Scorecard | Action in images
MOHALI: Thirty-two runs are needed from two overs. Piyush Chawla, who until then has been a picture of parsimony, ambles in to bowl to Robin Peterson. Punjab are overwhelming favourites. Mumbai Indians are rank outsiders, but as the first delivery leaves Chawla’s palm it’s the last moment in the game that the equation would remain tilted so.
Peterson reverse-sweeps and switch-hits fours on the first two balls, before hurting Punjab with a lethal six over mid-wicket. A single follows, giving the strike to Ambati Rayudu, who does what? – cream consecutive maximums over long-on and long-off, taking the total from Chawla’s over to 27 and Mumbai’s requirement from the last to just five.
A thrilling four-wicket win for Mumbai results, despite Azhar Mahmood’s economic bowling, despite David Hussey’s first innings half-century, despite Harbhajan Singh’s bizzare bowling decisions, and despite Parvinder Awana’s double-strike, including the marauding Rohit Sharma, in the 18th over of the chase.
But more on Harbhajan. Among the many things he is called, a thinking man is certainly not one of them. On Wednesday evening at Mohali - a ground he is well acquainted with – he opened the bowling with South Africa left-arm spinner Peterson, who conceded just three to Punjab’s openers after the home team elected to bat.

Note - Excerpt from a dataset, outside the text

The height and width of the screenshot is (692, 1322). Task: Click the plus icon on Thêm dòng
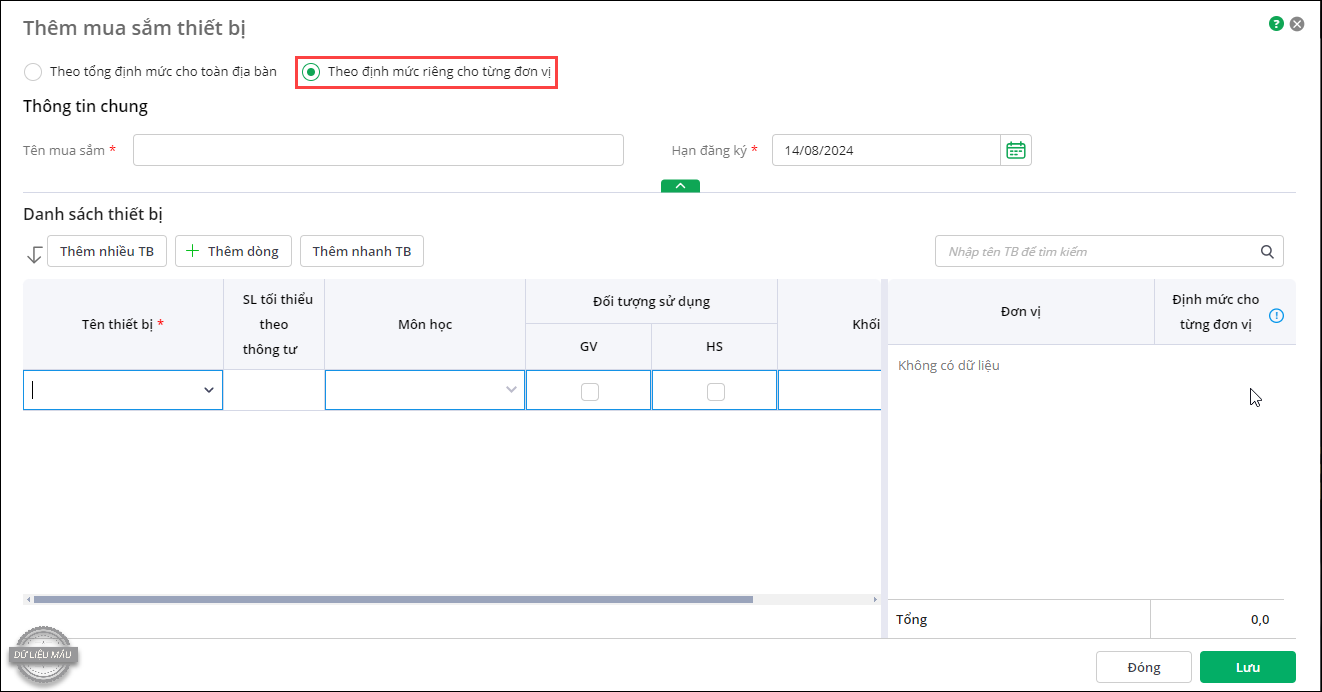tap(193, 252)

That was the only over Peterson was entrusted with, as Clint McKay and R.P. Singh let loose a flurry of short balls to allow the batsmen off the hook. Eventually, the home side, which was just about getting by on 79-3 in the 13th over, posted a competitive 168 in 20 overs – a score more threatening that it appeared to be considering the relative slowness of the surface.
Punjab reached the total thanks to the two Davids – skipper Hussey (60, 48b) and South African Miller (34, 17b) – who combined for 89 runs in just 43 deliveries. Hussey reached his fifty in 30 balls, and changed gears again as the last five overs gained Punjab 68.
Munaf Patel bore the brunt of the assault, his last two overs costing 32 as Miller clubbed sixes to end Punjab’s innings on a high. James Franklin, who too bowled a solitary over earlier in the day and dismissed a subdued Shaun Marsh (while conceding just five) did not return to bowl – another point of distress in Harbhajan’s resource management.
Although a steady start and Rohit’s fireworks threatenend to spoil Punjab’s party, the veteran Azhar Mahmood came in each time and pegged Mumbai back. The former Pakistan player dismissed both openers – Sachin Tendulkar and Franklin – in consecutive overs, and then took Rohit’s catch when the batsman was threatening to steal it away from Punjab.
Rohit’s 30-ball 50 came at a time the required rate hovered around the 12-an-over mark. His departure was followed in the same over by Harbhajan’s, but Rayudu and Peterson unleashed a deluge of bit hits to garner an important away win for Mumbai.